What you need to do
Only the lines from the one with "Open the achekhova username link" to the end of the data, both ends included, should be output, exactly as they stand and without pictures.

Listed records
====

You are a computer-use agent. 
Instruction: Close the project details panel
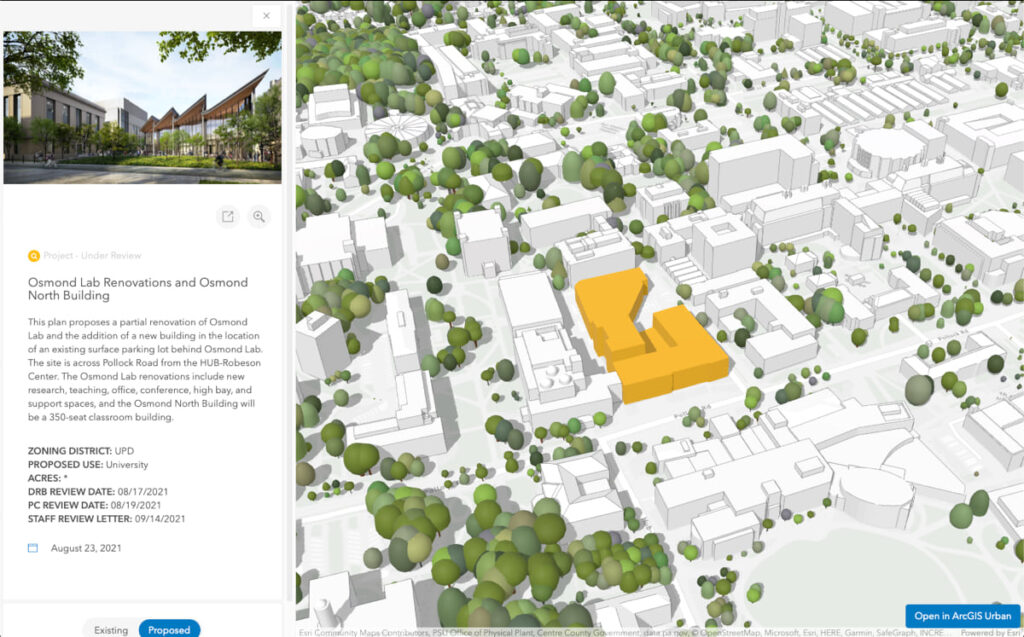[x=266, y=16]
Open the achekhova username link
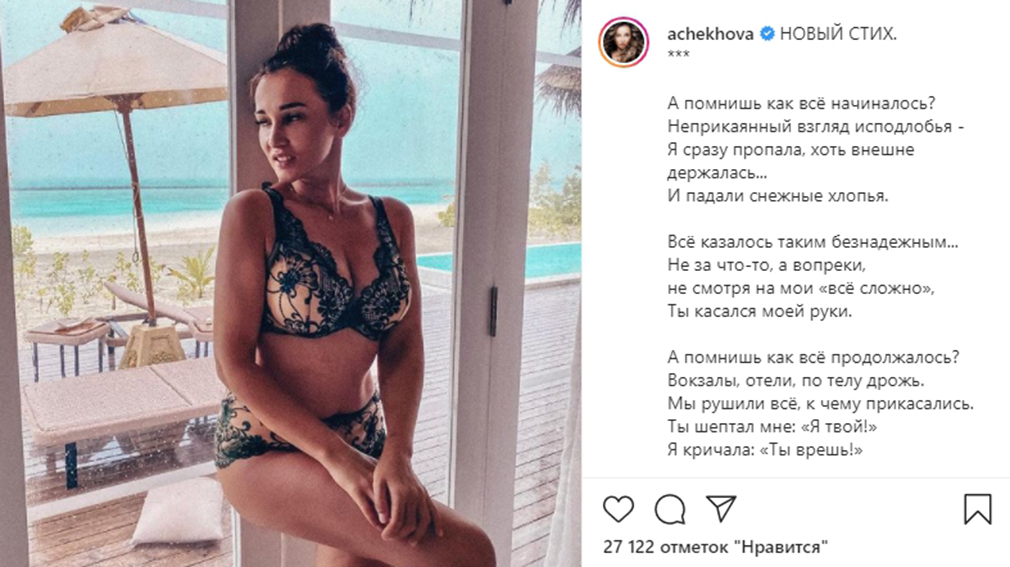 pyautogui.click(x=710, y=34)
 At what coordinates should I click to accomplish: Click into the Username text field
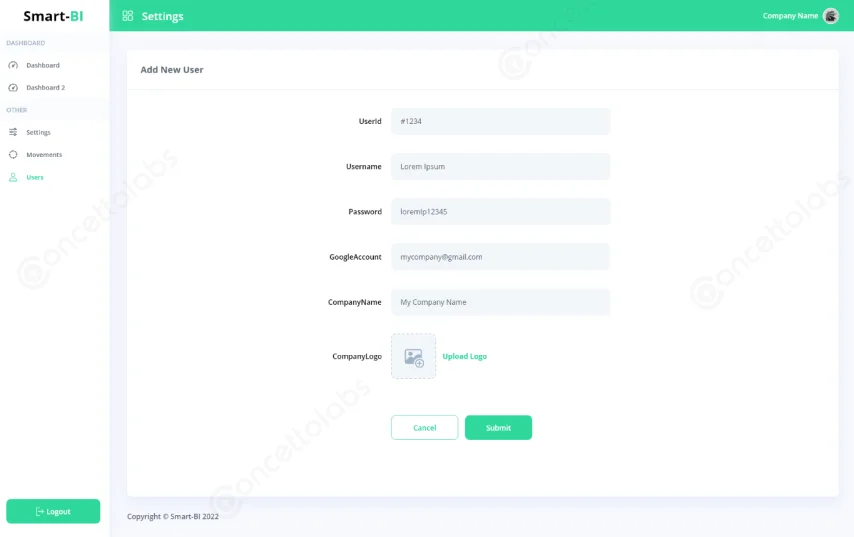click(500, 166)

====

Solution to this task
Open the achekhova username link
 pyautogui.click(x=710, y=34)
 At what coordinates should I click to accomplish: Click into the Username text field
click(500, 166)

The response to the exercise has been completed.